Based in the eastern Lake Erie town of Conneaut Ohio, the Astatic Corporation was a microphone and phonograph-cartridge maker founded in the late '30s by two Ham Radio operators. No doubt because their town was too far away from TV stations in Cleveland or Buffalo, their engineers came up with a series of TV signal boosters, the last of which was the model CT-1. It was produced around 1952.
This model used two tubes -- a 6J6 for low band, and the then-newly developed 6BQ7 for the high band -- in the push-pull balanced triode permeability-tuned configuration used by so many other booster manufacturers previously. Astatic had used capacitor tuning in the AT-1 and the Mallory Inductuner in the BT-1 and -2. Construction was typically robust, with a copper-plated chassis and a phosphor-bronze tuning drive cable. The usual power transformer and selenium rectifier provided necessary voltages. A switched AC outlet on the back apron allowed control of a TV set from the booster's front panel function switch.

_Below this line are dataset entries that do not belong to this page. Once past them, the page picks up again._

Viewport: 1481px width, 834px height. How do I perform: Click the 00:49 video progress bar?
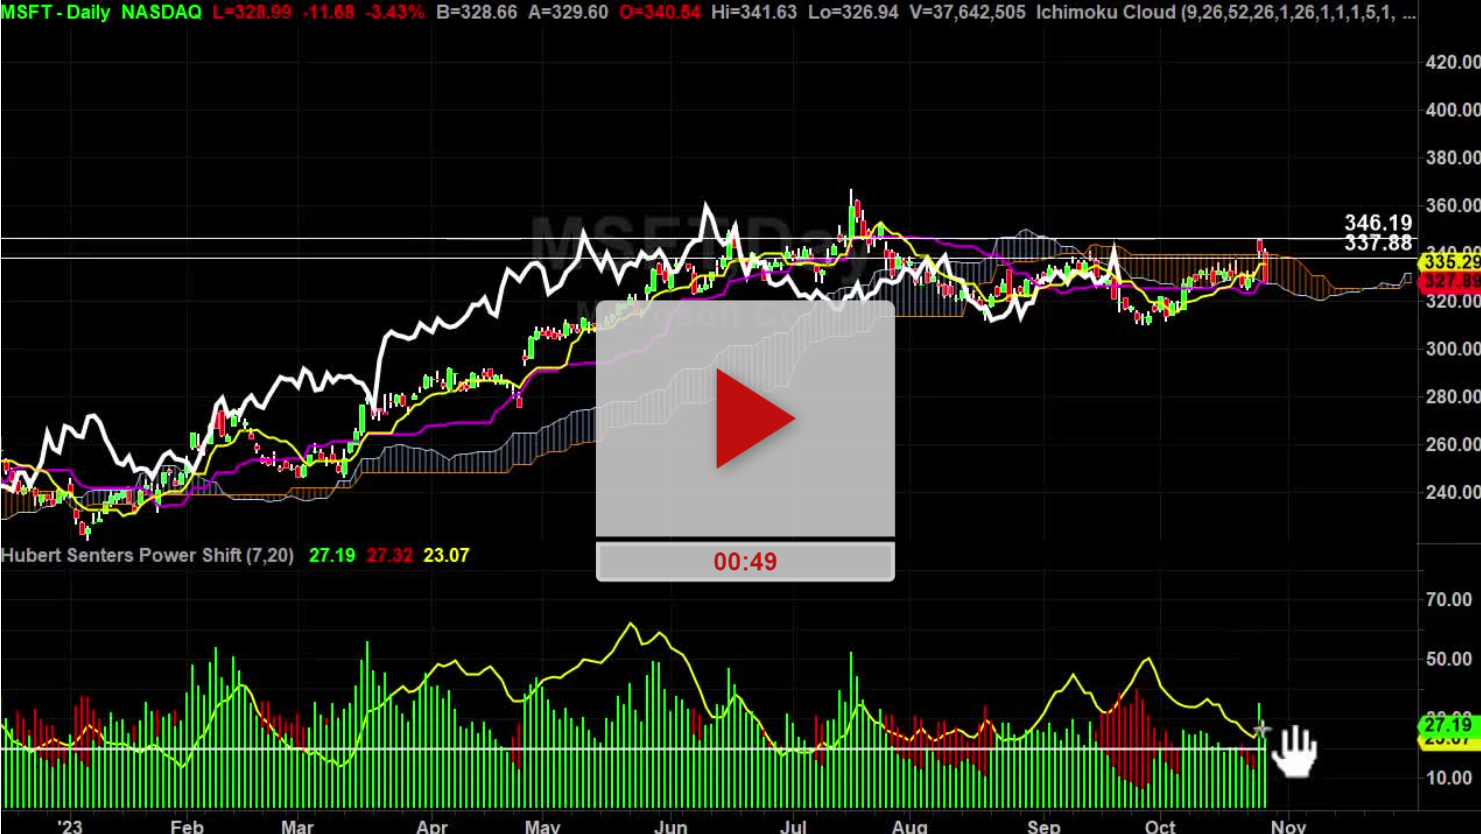pos(744,562)
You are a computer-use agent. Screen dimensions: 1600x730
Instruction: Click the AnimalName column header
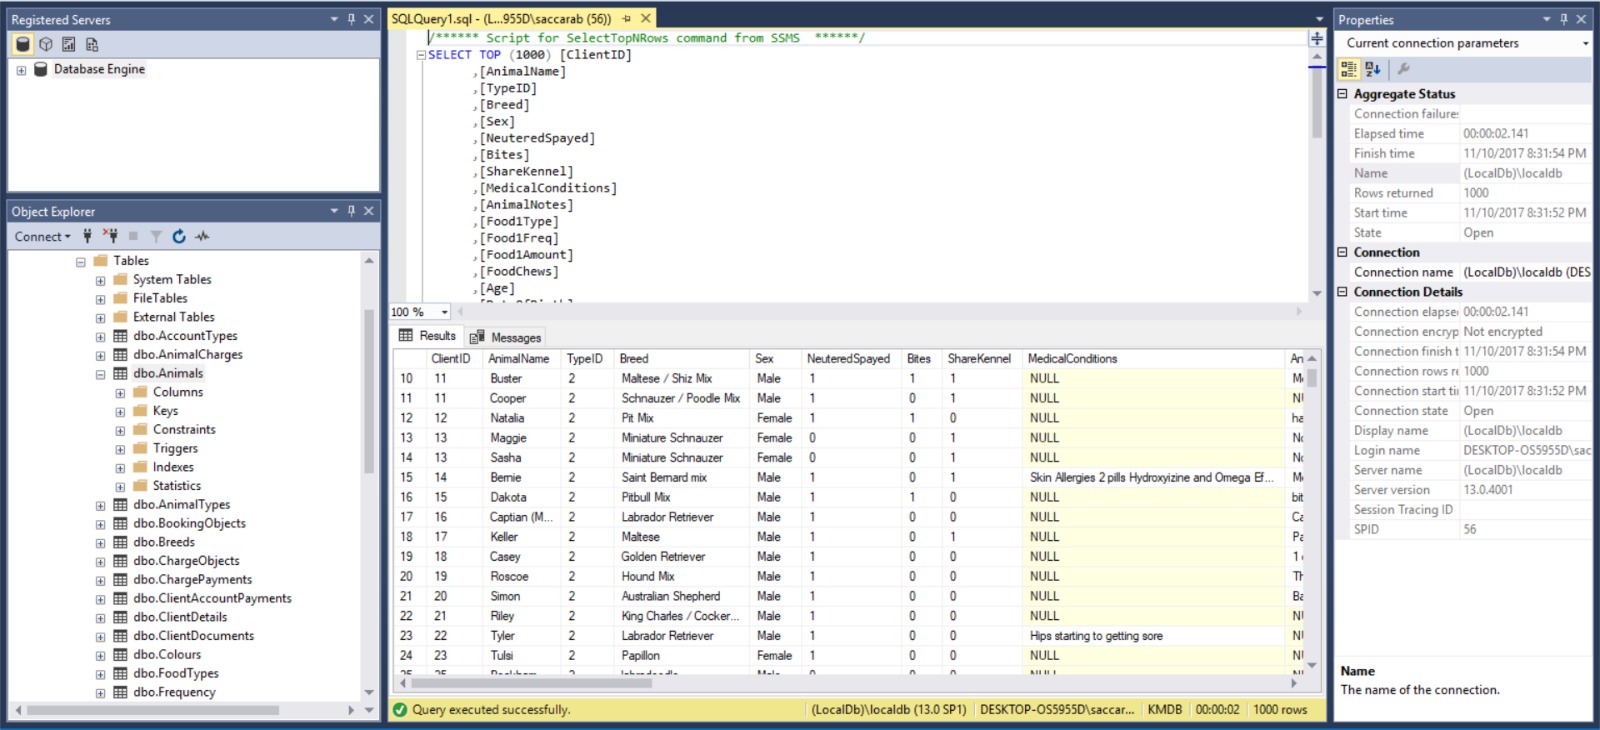[x=518, y=358]
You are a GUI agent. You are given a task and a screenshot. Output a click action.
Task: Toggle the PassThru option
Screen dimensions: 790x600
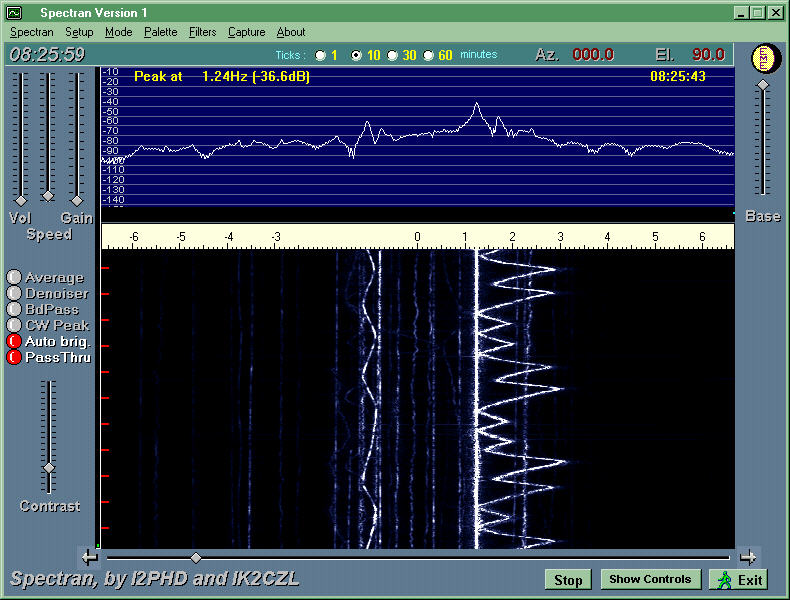click(14, 357)
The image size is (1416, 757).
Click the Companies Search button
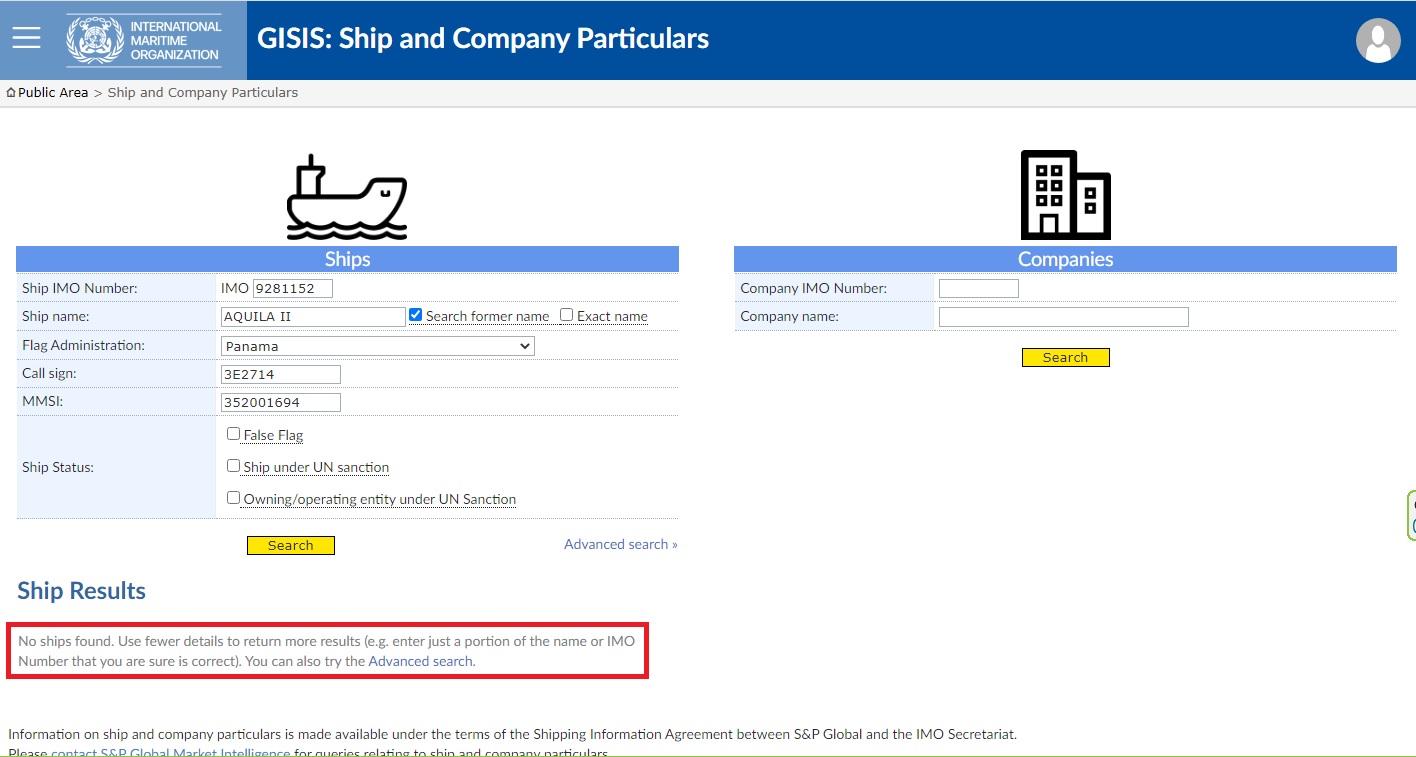[x=1065, y=357]
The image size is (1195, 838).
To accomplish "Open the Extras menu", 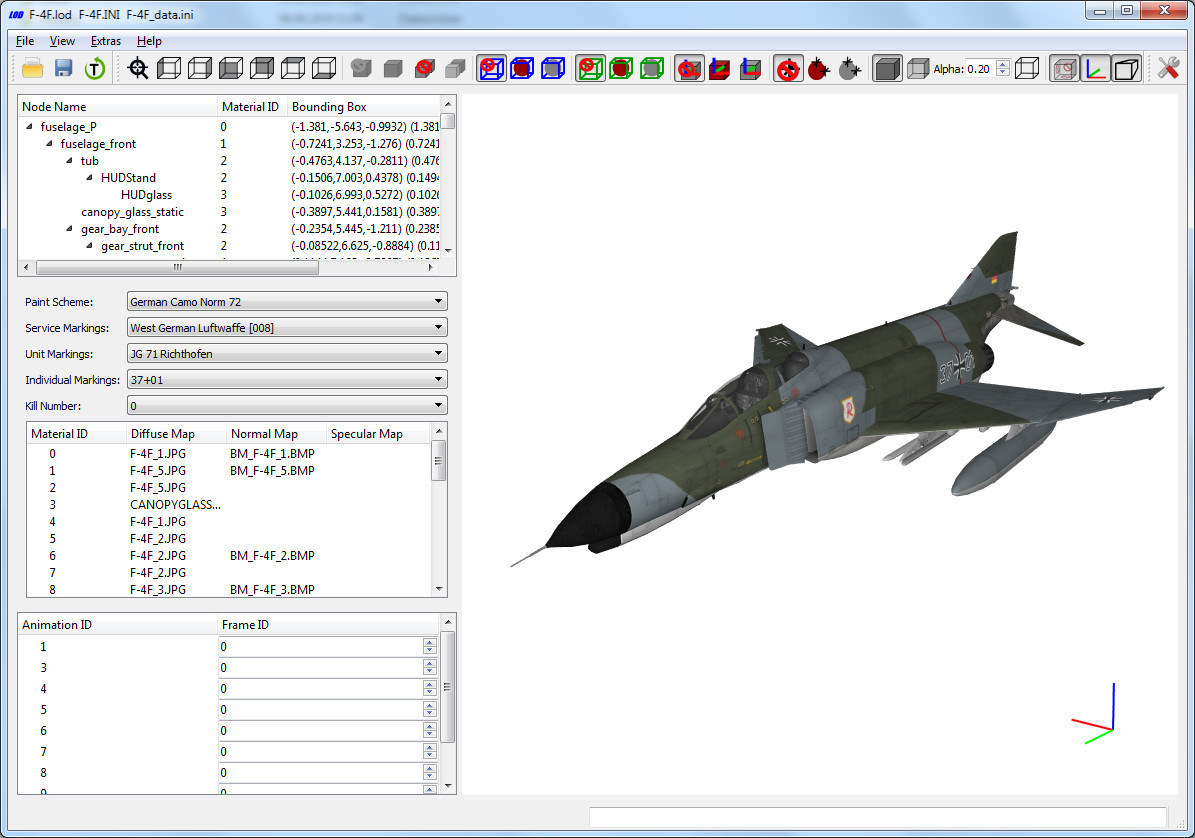I will 105,41.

The styling is rather basic, but not unattractive, and the woodgrain pattern is part of the paint job on the metal cabinet. The cabinet itself seems to be the same as for the earlier model BT-1.
The CT-1A improved on the CT-1's styling, with a plain brown cabinet and updated knobs. It lost the copper plating on the chassis and the switched outlet on the back, however. The styling is essentially the same as the UHF converter-booster combination, model CB-1, which suggests that the CT-1A came out in 1953 or '54.